--- BEGIN MATERIAL ---
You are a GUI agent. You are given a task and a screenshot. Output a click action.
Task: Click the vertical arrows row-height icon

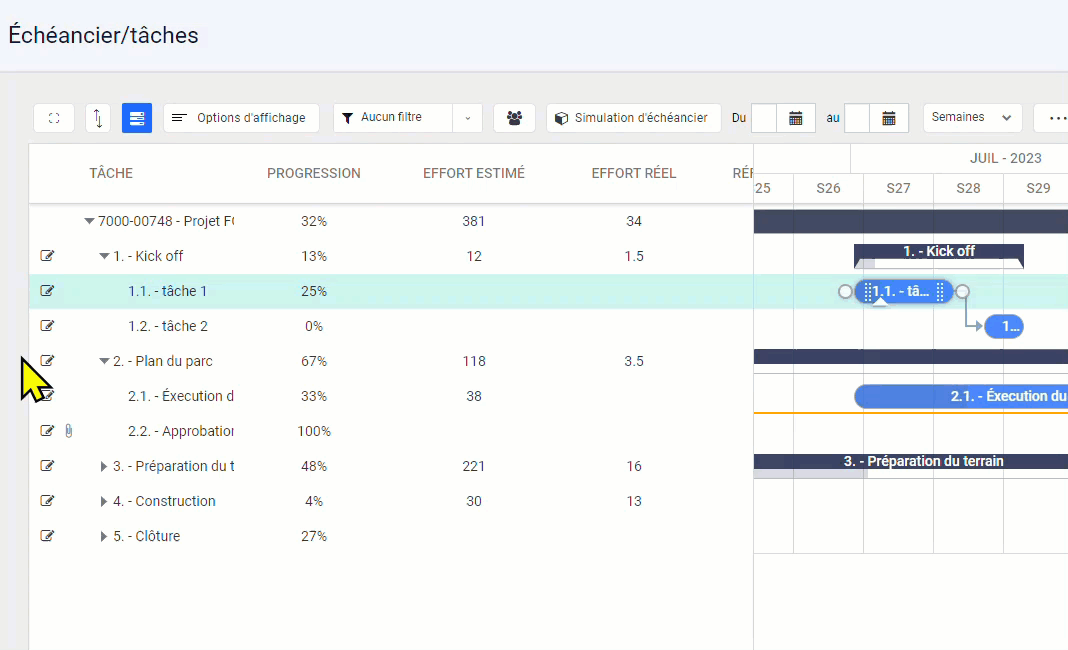click(98, 118)
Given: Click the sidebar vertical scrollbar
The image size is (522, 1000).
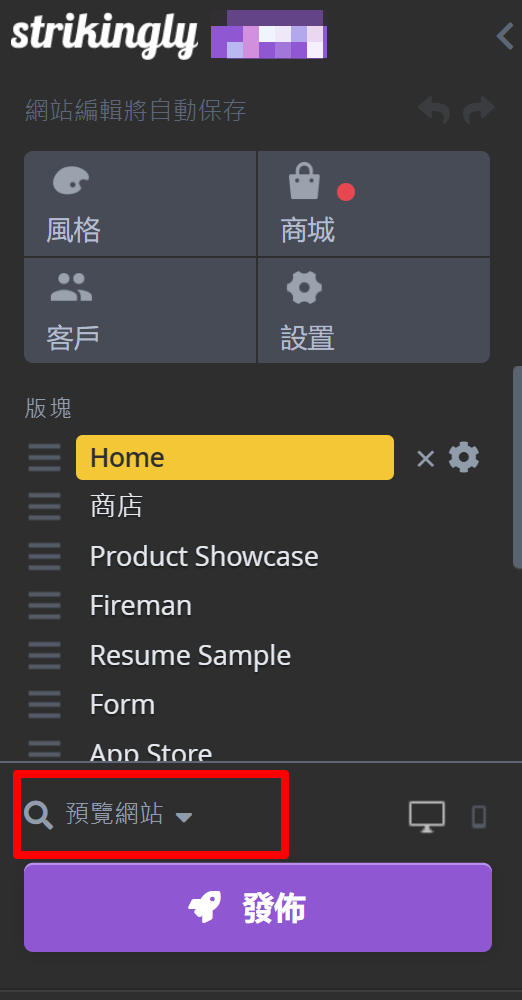Looking at the screenshot, I should [518, 467].
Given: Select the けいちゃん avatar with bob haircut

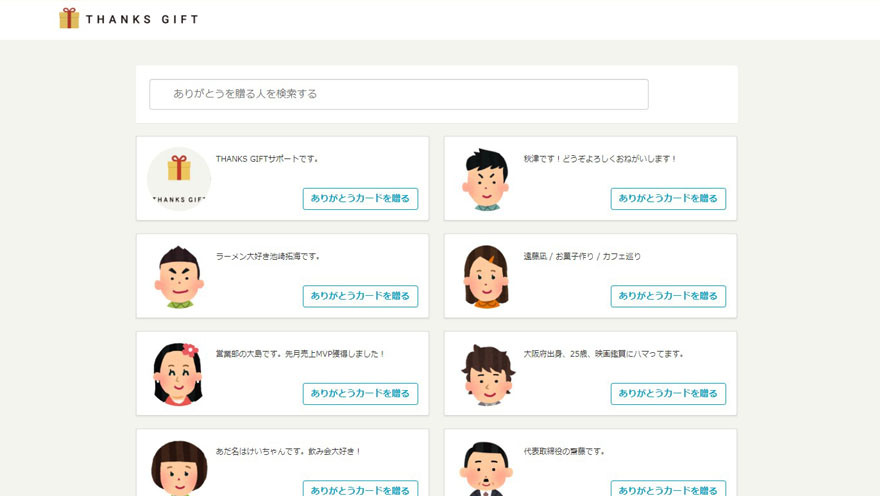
--- END MATERIAL ---
• [WRITTEN INSTRUCTION]:
Rewrite the records above, changing "scrollbar" to "scroll bar" and leaving everything else as it is. Omit the pictures from your answer.

• [SOLUTION TO THE EXERCISE]:
You are a GUI agent. You are given a task and a screenshot. Output a click action.
Task: Click the vertical arrows row-height icon

click(98, 118)
Given: Click the sidebar vertical scroll bar
The image size is (522, 1000).
Looking at the screenshot, I should [518, 467].
Given: Select the けいちゃん avatar with bob haircut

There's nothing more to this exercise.